You're going to be using resource files a lot for this project. That's good - ASP.NET 2.0 has great support for such. You'll want to look into the App_LocalResources and App_GlobalResources folder as well as GetLocalResourceObject, GetGlobalResourceObject, and the concept of meta:resourceKey. Chapter 30 of Professional ASP.NET 2.0 has some great content regarding that. The 3.5 version of the book may well have good content there as well, but I don't own it.
Think about fonts. Many of the standard fonts you might want to use aren't unicode capable. I've always had luck with Arial Unicode MS, MS Gothic, MS Mincho. I'm not sure about how cross-platform these are, though. Also, note that not all fonts support all of the Unicode character definition. Again, test, test, test.
Start thinking now about how you're going to get translations into this system. Go talk to whoever is your translation vendor about how they want data passed back and forth for translation. Think about the fact that, through your local resource files, you will likely be repeating some commonly used strings through the system. Do you normalize those into global resource files, or do you have some sort of database layer where only one copy of each text used is generated. In our recent project, we used resource files which were generated from a database table that contained all the translations and the original, english version of the resource files.
Test. Generally speaking I will test in German, Polish, and an Asian language (Japanese, Chinese, Korean). German and Polish are wordy and nearly guaranteed to stretch text areas, Asian languages use an entirely different set of characters which tests your unicode support.
Learn about the System.Globalization namespace:
System.Globalization
Also, a good book is NET Internationalization: The Developer's Guide to Building Global Windows and Web Applications
Would be good to refresh a bit on Unicodes if you are targeting other cultures,languages.
The Absolute Minimum Every Software Developer Absolutely, Positively Must Know About Unicode and Character Sets (No Excuses!)
This is a hard problem. I live in Canada, so multilingualism is a big issue. In all my years of doing software development, I've never seen a solution that I liked. I've seen a lot of solutions that worked, and got the job done, but they've always felt like a big kludge. I would go with #harriyott, and make sure that none of your strings are actually in code. A resource file works well for desktop applications. However in ASP.Net, I'd recommend using the database. #John Christensen also has some good pointers.
Make sure you're compiling with Code Analysis turned on, and pay attention to the Globalization warnings that it gives you. Keep data in an invariant format (CultureInfo.InvariantCulture) until you display it to the user (then use CultureInfo.CurrentCulture).

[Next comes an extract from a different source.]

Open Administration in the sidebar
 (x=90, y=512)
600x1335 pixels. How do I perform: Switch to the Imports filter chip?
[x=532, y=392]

I would seriously consider reading the following code project article:
Globalization and localization demystified in ASP.NET 2.0
It covers everything from Cultures and Locales, setting the threads current culture, resource files, encodings, you name it!
And of course it's loaded with pretty pictures and examples :-). Good luck!
I would suggest:
Put all strings in either the database or resource files.
Allow extra space for translated text, as some (e.g. German) are wordier.